Copy out each line of the data below word for word, leaving out the pictures.

* start Records provided *

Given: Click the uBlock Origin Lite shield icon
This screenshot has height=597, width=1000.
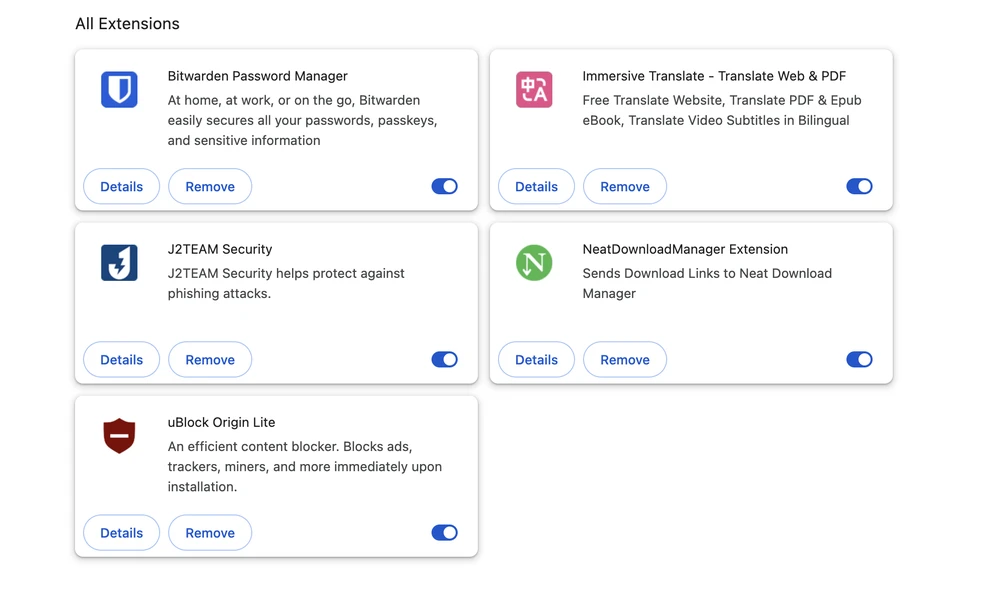Looking at the screenshot, I should [119, 436].
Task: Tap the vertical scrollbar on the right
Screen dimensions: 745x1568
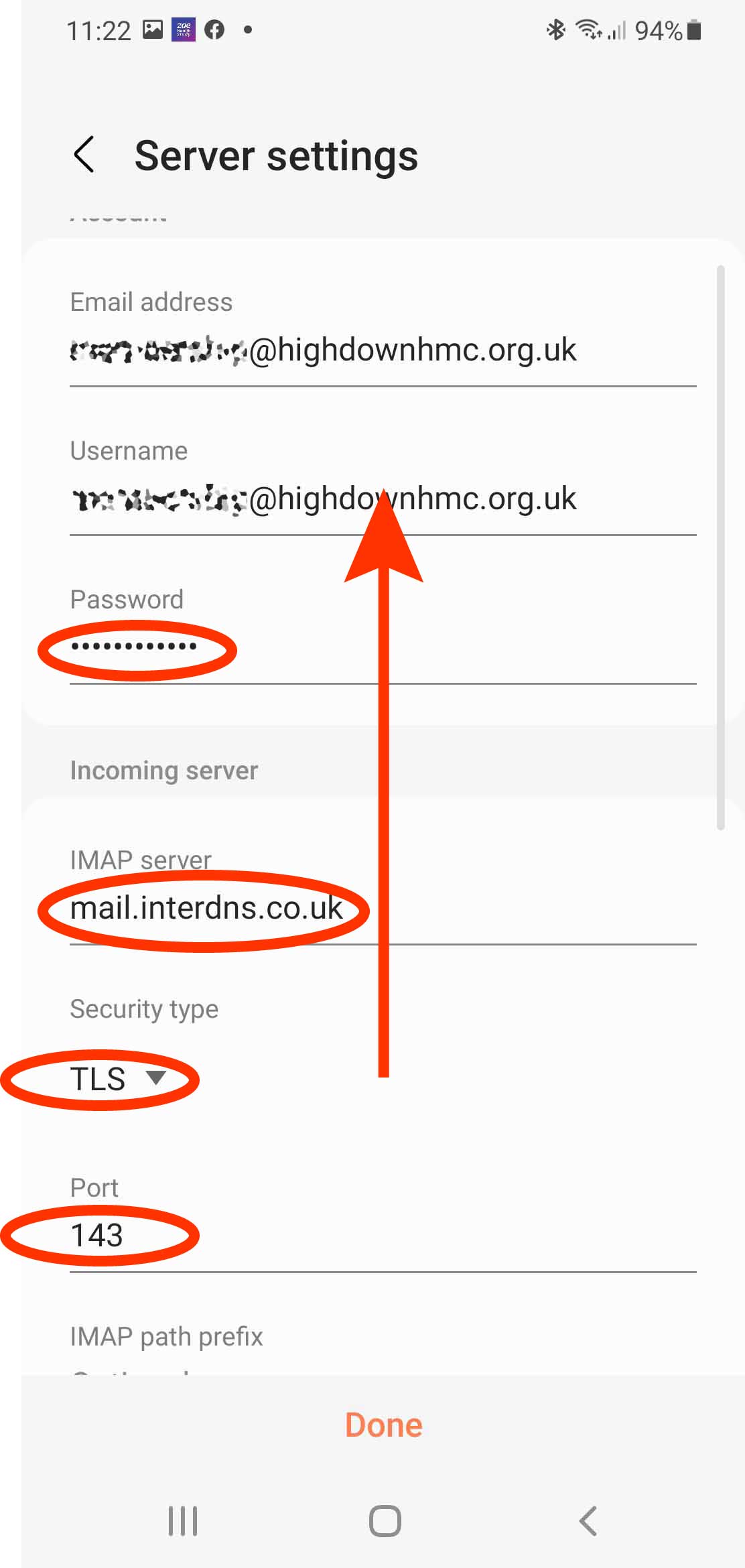Action: (721, 547)
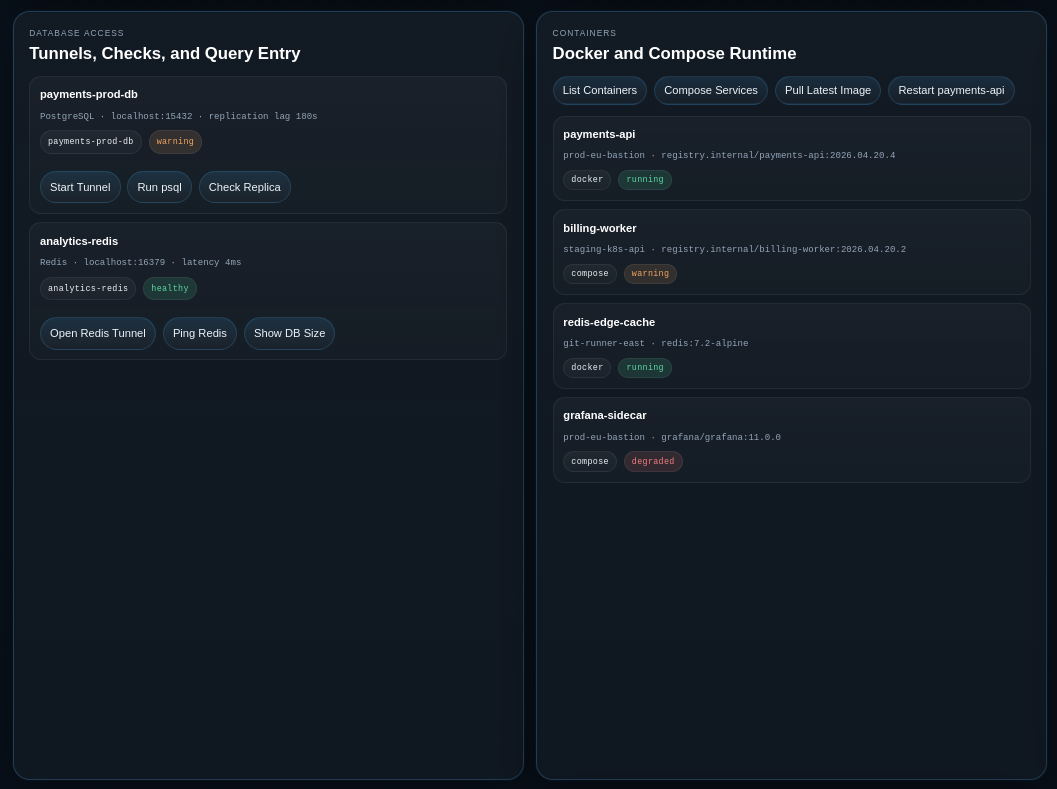Select the billing-worker container title

pos(599,228)
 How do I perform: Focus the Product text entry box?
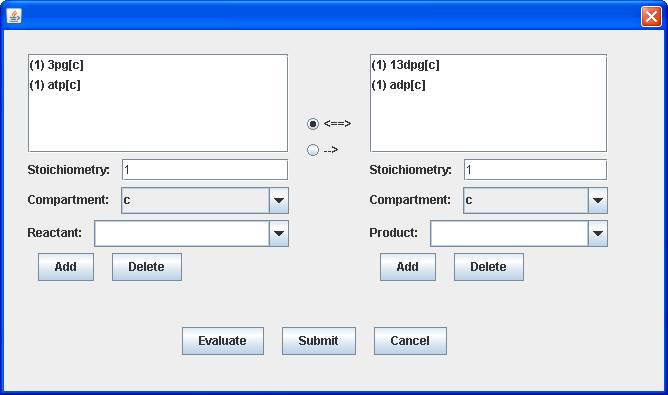510,234
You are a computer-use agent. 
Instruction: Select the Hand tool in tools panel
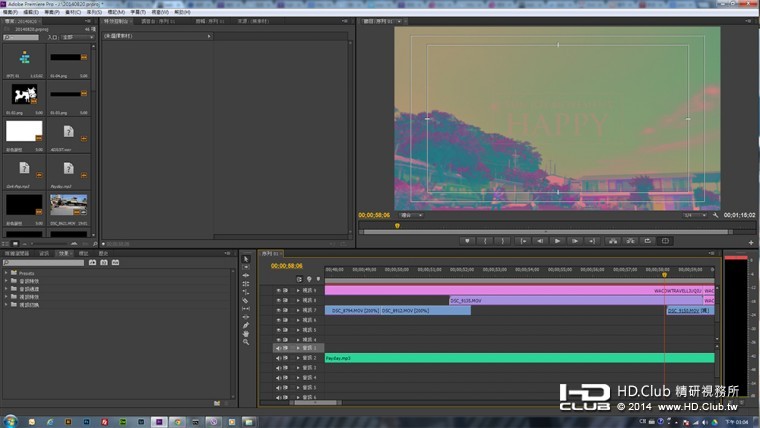pyautogui.click(x=246, y=333)
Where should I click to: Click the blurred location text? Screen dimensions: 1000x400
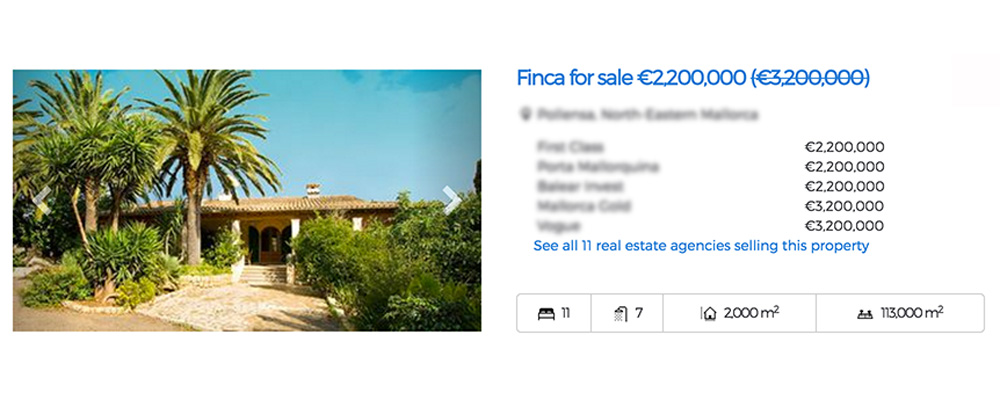[x=647, y=115]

* end Records provided *

> [Response for this exercise]
Given: Click the uBlock Origin Lite shield icon
This screenshot has height=597, width=1000.
Looking at the screenshot, I should [119, 436].
Task: Tap the vertical scrollbar on the right
Screen dimensions: 745x1568
Action: (721, 547)
Select the billing-worker container title

pos(599,228)
 How do I perform: Focus the Product text entry box?
510,234
You are a computer-use agent. 
Instruction: Select the Hand tool in tools panel
pyautogui.click(x=246, y=333)
Where should I click to: Click the blurred location text? Screen dimensions: 1000x400
[x=647, y=115]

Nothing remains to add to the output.